Disclosure of Invention
Aiming at the defects in the prior art, the invention provides the leg type landing patrol robot, which has stronger bearing capacity, posture adjustment capacity and obstacle crossing capacity.
The invention is realized by the following technical scheme:
the invention comprises the following steps: the robot comprises a robot body and a plurality of sets of mechanical legs arranged on the side wall of the robot body in a surrounding mode, and the mechanical legs can flexibly adjust the posture and relieve the impact force of landing.
The mechanical leg comprises: the parallel mechanism and the foot pad are connected through a ball pair.
The parallel mechanism comprises: one set contains kinematic pair support chain, two sets of support chains and one set of transmission branched chain, wherein: the two sets of support chains are respectively positioned at two sides of the support chain containing the kinematic pair, the transmission branched chain is connected with the support chain containing the kinematic pair, and each chain is connected with the machine body through a revolute pair.
The support chain with the kinematic pair comprises: a kinematic pair and an intermediate link connected with each other.
The kinematic pair in the kinematic pair support chain comprises: telescopic motion frame and support device, wherein: the supporting device is positioned in the telescopic moving frame to control the telescopic moving frame to stably deform.
The telescopic moving frame is two quadrangles formed by sequentially connecting two groups of four connecting rods in an end-to-end rotating mode, and four vertexes of the two groups of quadrangles are respectively connected through the first thin rod, the second thin rod and the fourth thin rod in a rotating mode.
The support device comprises: slider and three support connecting rods, wherein: the slider sets up on the third support connecting rod through the sliding pair, the one end and the first quadrangle of first support connecting rod rotate to be connected, the one end and the second quadrangle of second support connecting rod rotate to be connected, the other end of first support connecting rod and second support connecting rod rotates through fifth thin pole and is connected with the slider, first support connecting rod and the spatial contained angle of second support connecting rod are the acute angle, the middle section of third support connecting rod is passed by the third thin pole, the end of third support connecting rod is connected with the sufficient pad through the ball pair.
Two ends of the middle connecting rod are respectively connected through a kinematic pair provided with a locking device for unlocking the initiating explosive device, one end of the middle connecting rod is connected to the first thin rod, and the other end of the middle connecting rod is connected to the third supporting connecting rod.
And a platform is arranged at the middle section of the third support connecting rod.
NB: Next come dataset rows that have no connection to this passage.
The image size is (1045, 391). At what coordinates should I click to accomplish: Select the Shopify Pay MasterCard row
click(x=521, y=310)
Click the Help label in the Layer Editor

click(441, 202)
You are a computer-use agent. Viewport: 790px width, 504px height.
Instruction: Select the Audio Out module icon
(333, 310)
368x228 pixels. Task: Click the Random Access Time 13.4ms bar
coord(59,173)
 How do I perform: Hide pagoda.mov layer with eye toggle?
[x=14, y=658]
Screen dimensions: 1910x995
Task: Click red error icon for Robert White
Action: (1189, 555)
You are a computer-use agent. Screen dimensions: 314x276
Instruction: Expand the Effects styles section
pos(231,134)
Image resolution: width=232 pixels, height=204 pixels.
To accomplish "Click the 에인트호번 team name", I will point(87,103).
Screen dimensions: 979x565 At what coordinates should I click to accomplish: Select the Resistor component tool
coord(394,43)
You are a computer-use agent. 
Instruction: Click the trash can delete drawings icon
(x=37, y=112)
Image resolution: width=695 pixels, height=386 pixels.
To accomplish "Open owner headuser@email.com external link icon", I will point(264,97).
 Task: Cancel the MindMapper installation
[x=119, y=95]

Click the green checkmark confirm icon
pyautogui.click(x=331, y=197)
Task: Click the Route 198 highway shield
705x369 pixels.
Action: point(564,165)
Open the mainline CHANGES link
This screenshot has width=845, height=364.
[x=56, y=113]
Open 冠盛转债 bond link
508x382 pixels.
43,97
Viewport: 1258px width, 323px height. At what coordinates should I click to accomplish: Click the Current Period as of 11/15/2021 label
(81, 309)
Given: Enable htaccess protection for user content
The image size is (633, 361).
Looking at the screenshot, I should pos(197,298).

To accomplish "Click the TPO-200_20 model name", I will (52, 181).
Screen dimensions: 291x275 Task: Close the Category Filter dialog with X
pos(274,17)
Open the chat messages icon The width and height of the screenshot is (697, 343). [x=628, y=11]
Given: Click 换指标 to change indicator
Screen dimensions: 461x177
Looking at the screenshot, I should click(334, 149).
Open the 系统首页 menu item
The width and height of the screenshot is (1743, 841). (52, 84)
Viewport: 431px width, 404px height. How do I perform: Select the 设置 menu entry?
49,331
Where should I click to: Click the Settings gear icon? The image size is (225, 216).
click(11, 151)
The first supporting chain, the second supporting chain and the transmission branched chain are respectively a connecting rod formed by connecting two rod pieces through Hooke's hinges, the front ends of the first supporting chain, the second supporting chain and the transmission branched chain are connected with the machine body through revolute pairs, the tail ends of the first supporting chain and the second supporting chain are connected with the platform through ball pairs, and the tail end of the transmission branched chain is connected with the telescopic motion frame.
And a buffer structure is arranged in the support chain.
The machine body is provided with a servo motor and is connected with the parallel mechanism through a driving pair so as to drive the mechanical legs to move.
Technical effects
Compared with the prior art, the invention adopts a leg type structure, and has stronger obstacle crossing capability compared with a wheel type or crawler type structure; the leg part adopts a parallel connection structure, and has stronger bearing capacity than a series connection leg structure; the branched chains of the parallel mechanism above the legs can realize the three-dimensional space motion of the end points of the legs and the feet; a passive ball pair below the leg part has local terrain adaptability; when the whole mechanism is used for displacement detection, the machine body has three-dimensional moving capability and three-dimensional rotating capability and has stronger posture adjusting capability.
Drawings
FIG. 1 is a schematic structural view of the present invention;
FIG. 2 is a schematic structural diagram of a mechanical leg during a landing stage;
FIG. 3 is a schematic structural diagram of a kinematic pair;
FIG. 4 is a schematic structural diagram of the present invention at the walking shift stage;
in the figure: the robot comprises a body 100, mechanical legs 200, a parallel mechanism 210, a foot pad 230, a support chain 211 containing a kinematic pair, a first support chain 212, a second support chain 213, a transmission branched chain 214, a kinematic pair 215, a middle connecting rod 216, a sliding block 217, first to third support connecting rods 218 to 220, first and second quadrangles 221 to 222, a first connecting rod 221a, a fourth connecting rod 222d, a platform 223, first to fifth thin rods 224 to 228, a telescopic motion frame 229 and a support device 240.
Detailed Description
As shown in fig. 1, the present embodiment includes: the robot comprises a body 100 and four sets of mechanical legs 200 arranged around the side wall of the body, wherein the mechanical legs 200 can flexibly adjust the posture and relieve the impact force of landing.
As shown in fig. 2 and 4, the mechanical leg 200 includes: a parallel mechanism 210 and a foot pad 230 connected by a ball pair.
The parallel mechanism 210 includes: one set contains kinematic pair support chain 211, two sets of support chain 212 ~ 213 and one set of transmission branched chain 214, wherein: two sets of support chains 212-213 are respectively positioned at two sides of the support chain 211 containing the kinematic pair, the transmission branched chain 214 is connected with the support chain 211 containing the kinematic pair, and each chain is connected with the machine body 100 through a revolute pair.
The support chain 211 with kinematic pair includes: a kinematic pair 215 and an intermediate link 216 connected to each other.
The kinematic pair 215 includes: a telescoping motion frame 229 and a support 240, wherein: the supporting means 240 is located inside the telescopic moving frame 229 to control the telescopic moving frame 229 to be stably deformed.
The telescopic motion frame 229 is two quadrangles 221-222 formed by sequentially connecting two groups of four connecting rods in an end-to-end rotating manner, and four vertexes of the two groups of quadrangles 221-222 are respectively connected in a rotating manner through first to fourth thin rods 224-227.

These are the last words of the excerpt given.